If you would like to to use the models directly via a LLM Proxy below is also a working example for OpenAI models using the OpenAI SDK. This is ultimately the solution I was looking for, but due to the limited model support I am resorting to proxies in functions v1 for any models not supported by proxies. Please note that I have only been able to get this to work with some of the GPT4 series models. I can not find documentation on what models are supported behind these proxies. One other note is this requires personal access tokens as the OSDK does not support auth for LLM proxies.

import {
  SupportedFoundryClients,
  type OpenAIService,
} from '@codestrap/developer-foundations-types';
import OpenAI from 'openai';
import { foundryClientFactory } from '../factory/foundryClientFactory';
import type { ChatCompletionCreateParamsStreaming } from 'openai/resources/chat';
import type { RequestOptions } from 'openai/core';
import type { ResponseCreateParamsStreaming } from 'openai/resources/responses/responses';

// ADd tpe definitions for the OpenAI response here, or in a separate file and import them in, to ensure type safety when working with the API response data.
export function makeOpenAIService(): OpenAIService {
  const { getToken, url, ontologyRid } = foundryClientFactory(
    process.env.FOUNDRY_CLIENT_TYPE || SupportedFoundryClients.PRIVATE,
    undefined,
  );

  return {
    // TODO code out all methods using OSDK API calls
    completions: async (
      body: ChatCompletionCreateParamsStreaming,
      options?: RequestOptions,
    ) => {
      const token = await getToken();
      const client = new OpenAI({
        baseURL: `${url}/api/v2/llm/proxy/openai/v1`,
        apiKey: process.env.FOUNDRY_TOKEN,
      });

      const stream = await client.chat.completions.create(body, options);

      let text = '';
      for await (const chatCompletionChunk of stream) {
        text += chatCompletionChunk.choices[0]?.delta?.content || '';
      }
      return text;
    },
    responses: async (
      body: ResponseCreateParamsStreaming,
      options?: RequestOptions,
    ) => {
      const token = await getToken();
      const client = new OpenAI({
        baseURL: `${url}/api/v2/llm/proxy/openai/v1`,
        apiKey: process.env.FOUNDRY_TOKEN,
      });

      // Responses API streaming emits semantic events (delta, completed, error, etc.)
      const stream = await client.responses.create(
        { ...body, stream: true },
        options,
      );

      let text = '';

      for await (const event of stream) {
        if (event.type === 'error') {
          throw new Error(`OpenAI API error: ${event.code} - ${event.message}`);
        }

        if (event.type === 'response.output_text.delta') {
          text += event.delta ?? '';
        }
      }

      return text;
    },
  };
}

Notes for posterity Regarding the diiference between Foundry proxy and OpenAI’s API related to JSON scehma:
OpenAI direct (Responses API): you pass the schema as a real JSON object in the request. Nothing is stringified. You send name and schema as separate fields (and you can also set strict: true).

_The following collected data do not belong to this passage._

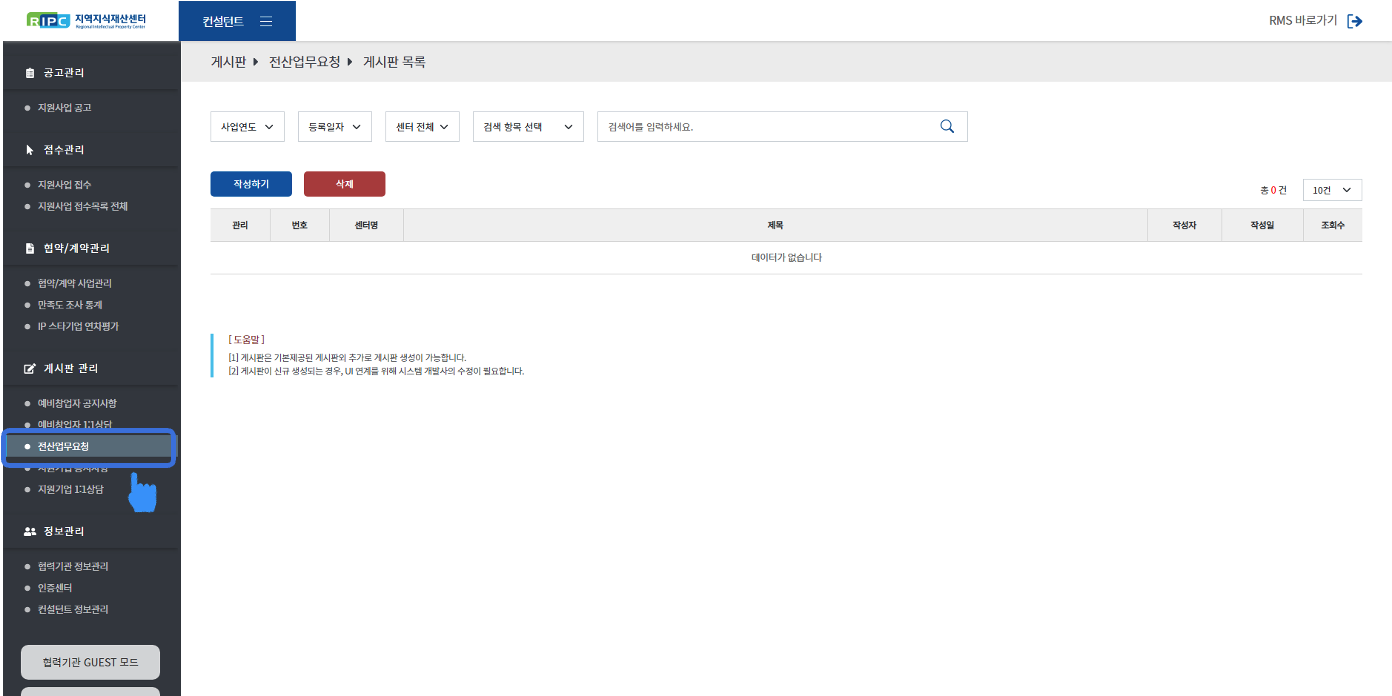Open the 검색 항목 선택 dropdown
Viewport: 1392px width, 696px height.
tap(527, 127)
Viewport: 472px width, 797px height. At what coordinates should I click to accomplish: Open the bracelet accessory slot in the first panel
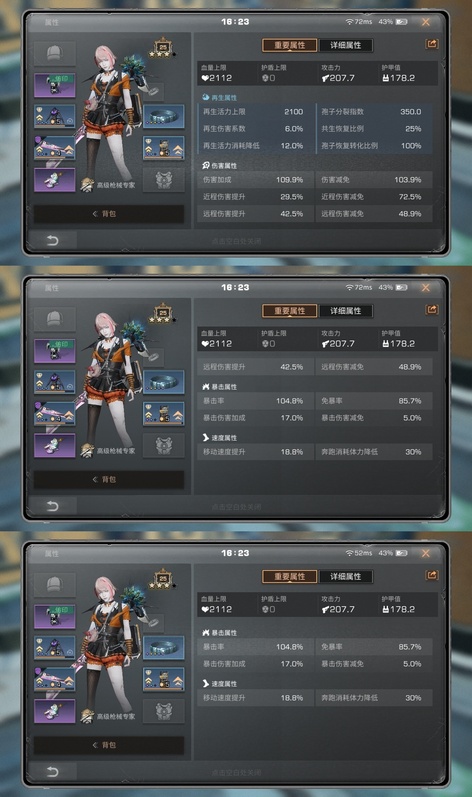pyautogui.click(x=164, y=116)
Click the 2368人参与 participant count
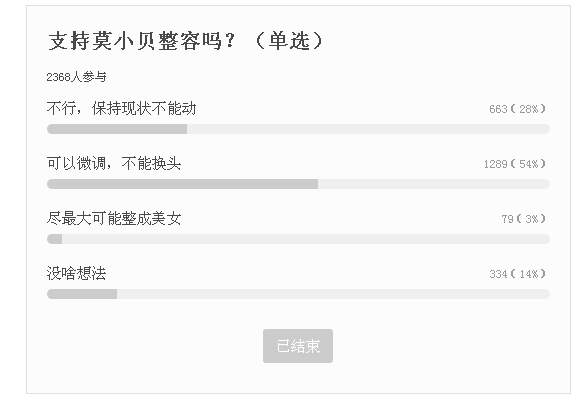577x413 pixels. [x=77, y=77]
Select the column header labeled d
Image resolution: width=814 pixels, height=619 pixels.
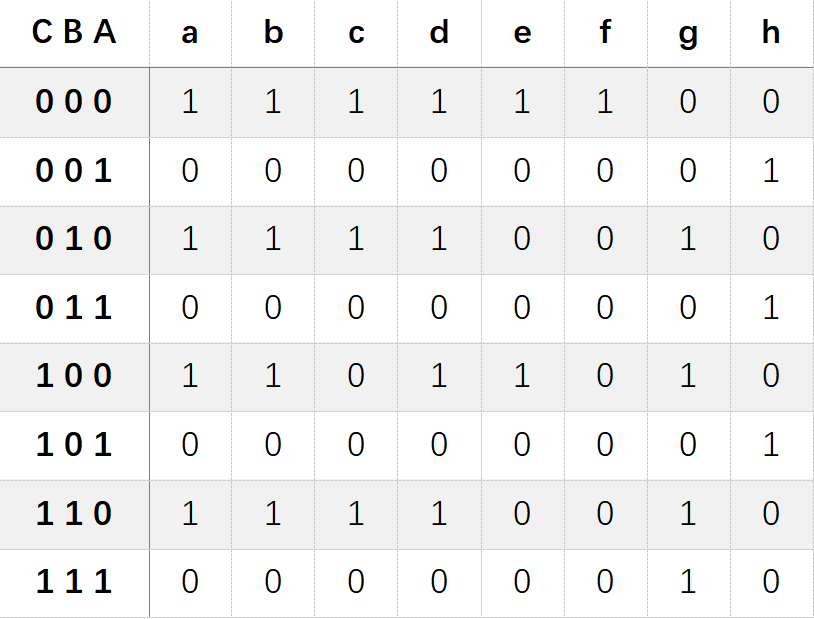click(439, 32)
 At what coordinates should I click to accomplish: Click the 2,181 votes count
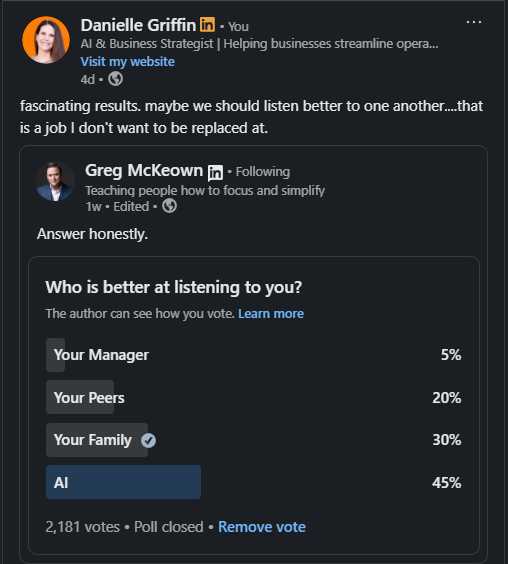pyautogui.click(x=82, y=527)
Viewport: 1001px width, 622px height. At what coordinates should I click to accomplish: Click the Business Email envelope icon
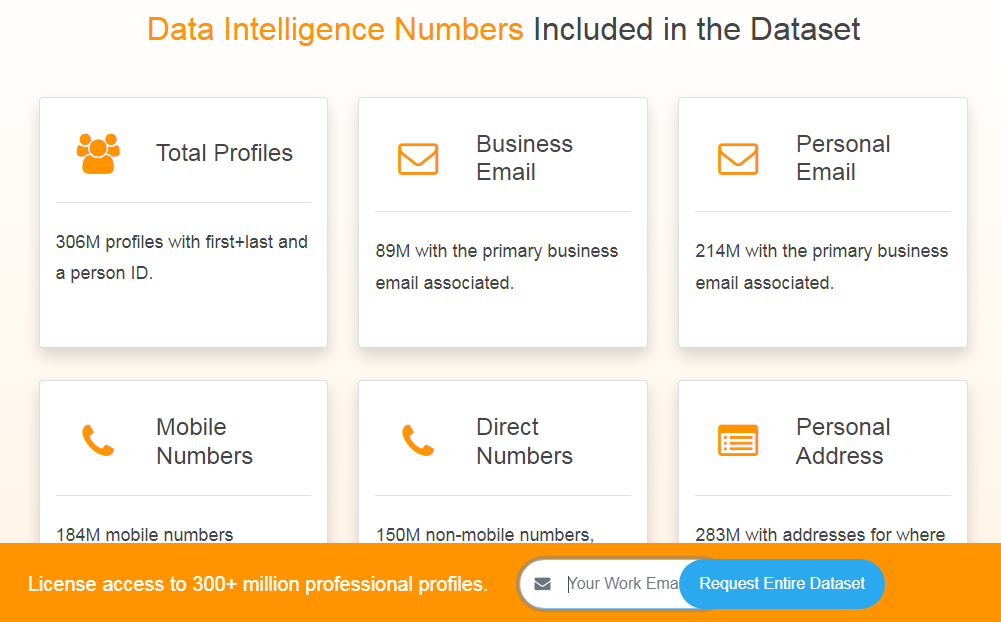tap(418, 159)
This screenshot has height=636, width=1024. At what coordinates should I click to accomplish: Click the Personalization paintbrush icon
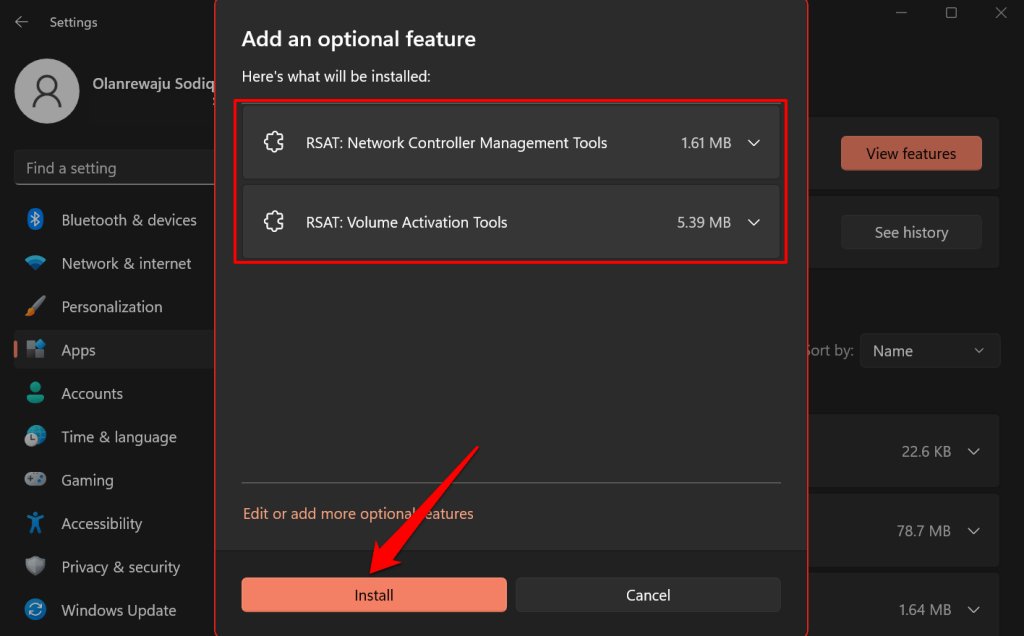tap(36, 307)
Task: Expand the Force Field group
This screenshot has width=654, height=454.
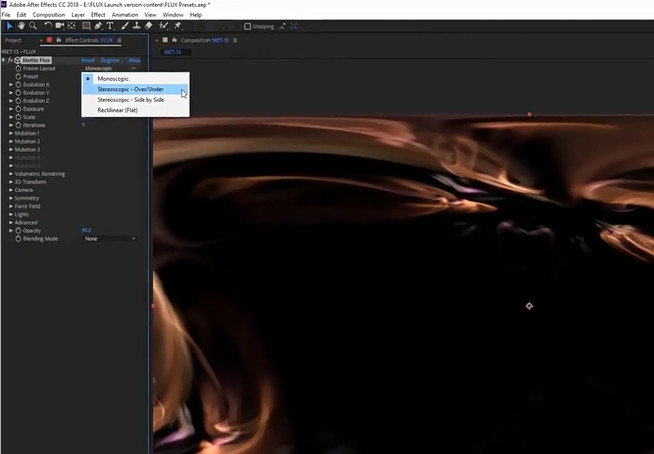Action: coord(11,206)
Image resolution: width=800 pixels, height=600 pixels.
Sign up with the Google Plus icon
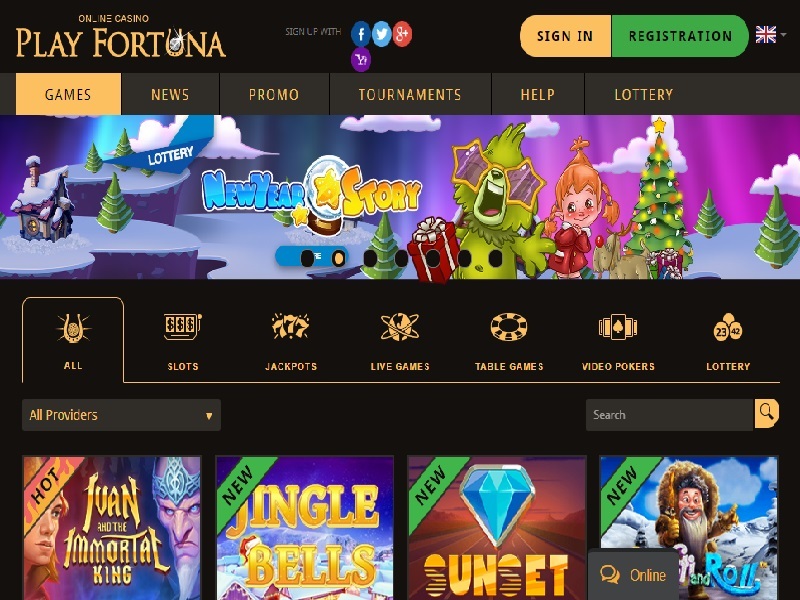pos(402,34)
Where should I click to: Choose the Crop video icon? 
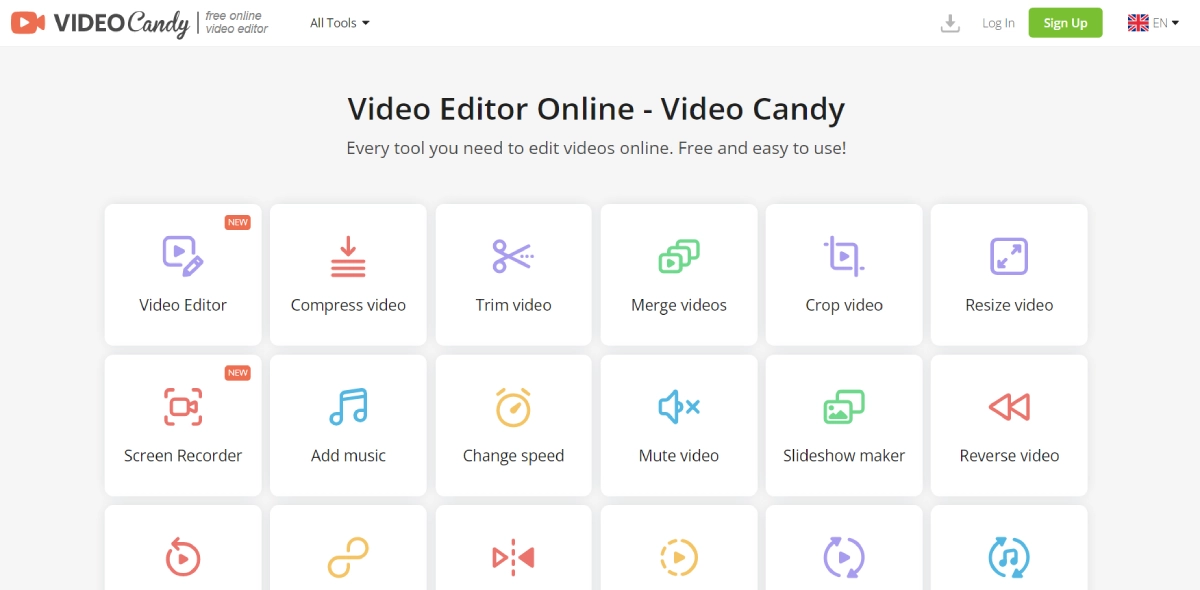point(844,256)
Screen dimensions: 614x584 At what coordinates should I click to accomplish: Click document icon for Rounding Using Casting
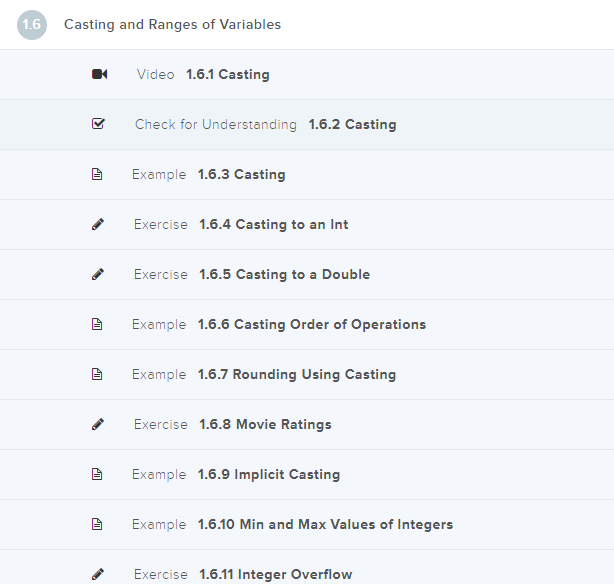pos(97,374)
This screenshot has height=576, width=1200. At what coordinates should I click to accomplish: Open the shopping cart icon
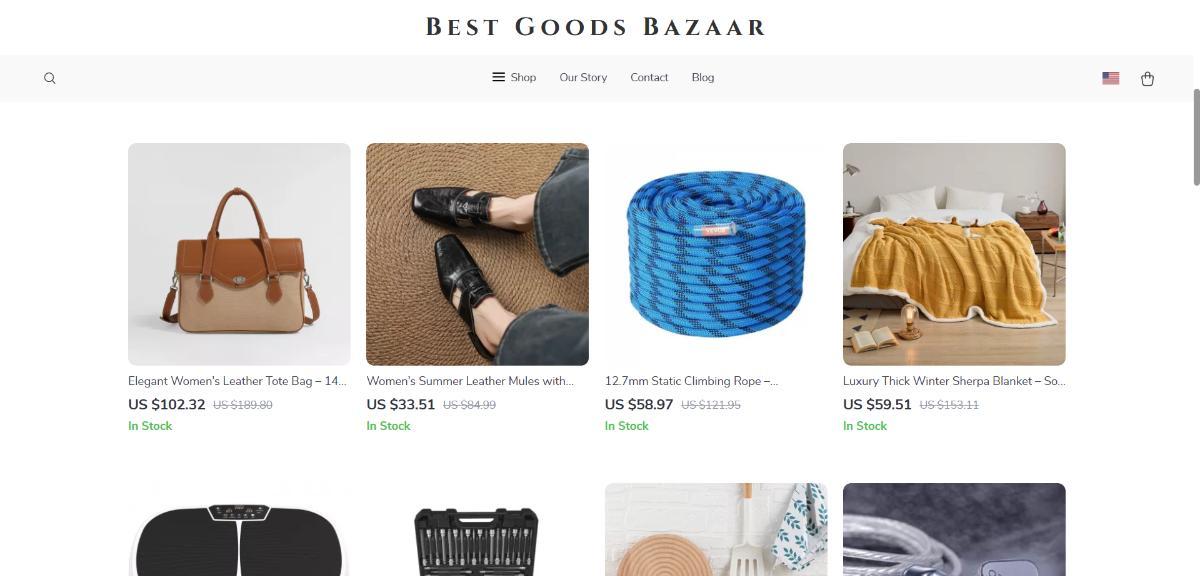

Example shape:
text.format = { type: 'json_schema', name: 'EditPlan', schema: <object>, strict: true }.

Foundry proxy SDK: you don’t pass the schema object directly. You pass a string field (responseFormat.jsonSchema) that must itself be a JSON string encoding an envelope:
{"name":"EditPlan","schema":{ ...actual JSON Schema... }}.
If you put schema keywords like required at the wrong level (i.e., not under schema), the backend complains (that’s the response_format.json_schema.required error you hit).

Key gotcha you already ran into: inside that envelope, your actual JSON Schema must live under the schema key. $schema belongs inside the schema object (schema.$schema), not as a sibling of name.

My guess is this is done due to the fact that Foundry requires Java bindings which are not going to handle the variable shape of JSON schemas. So they just treat it as a blob.